__The exercise__.
Rewrite the material starting with the line that contains "Viewport: 1568px width, 527px" and going on through the line that contains "pos(466,75)", putting "command label" in place of "command text" and leaving everything else unchanged. Omit the pictures from your answer.

__Supplied records__.
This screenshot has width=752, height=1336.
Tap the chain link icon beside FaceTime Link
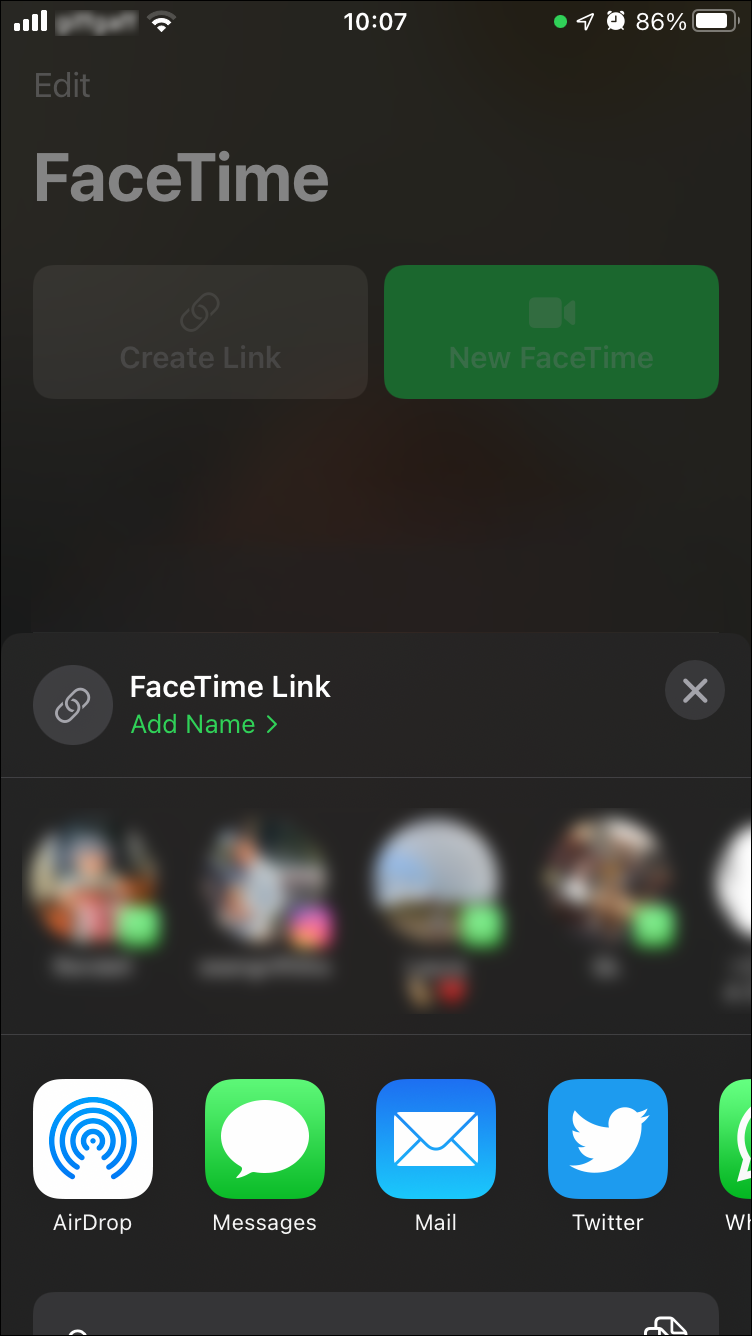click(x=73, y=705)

...

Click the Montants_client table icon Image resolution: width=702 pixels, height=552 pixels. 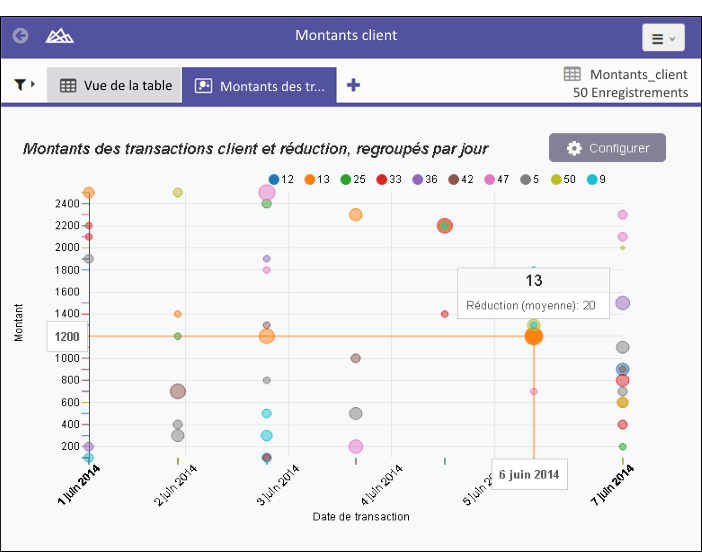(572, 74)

---

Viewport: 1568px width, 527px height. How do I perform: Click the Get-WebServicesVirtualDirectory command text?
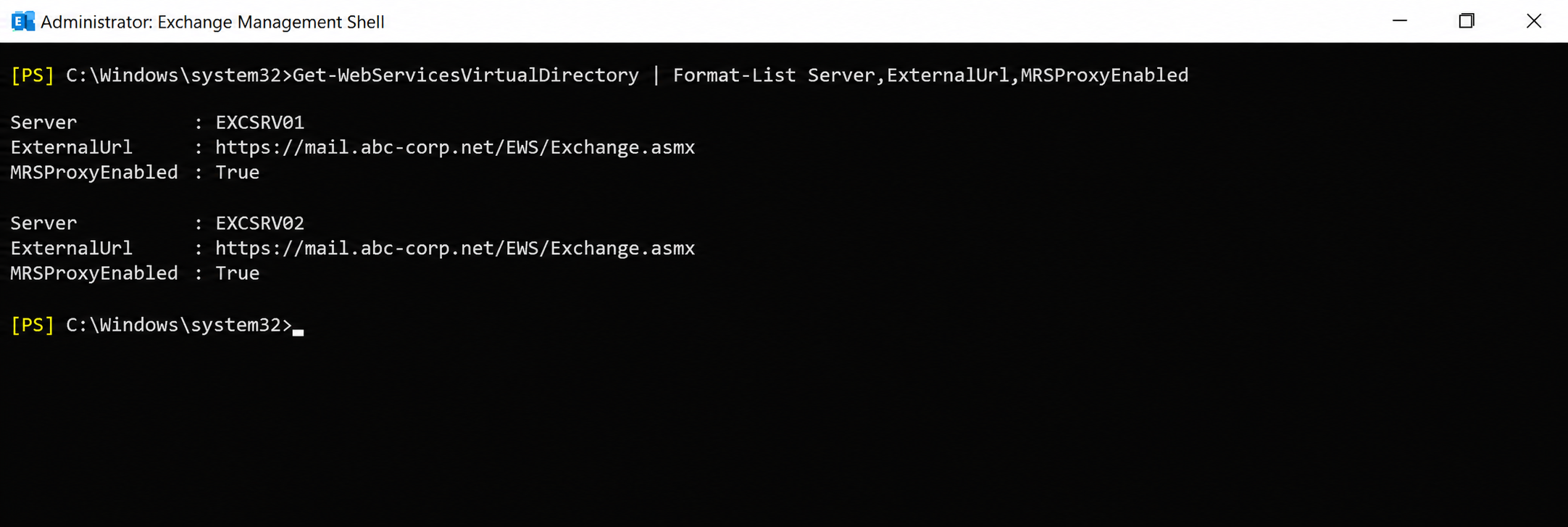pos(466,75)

__Task result__.
Viewport: 1568px width, 527px height. How do I perform: Click the Get-WebServicesVirtualDirectory command label?
pos(466,75)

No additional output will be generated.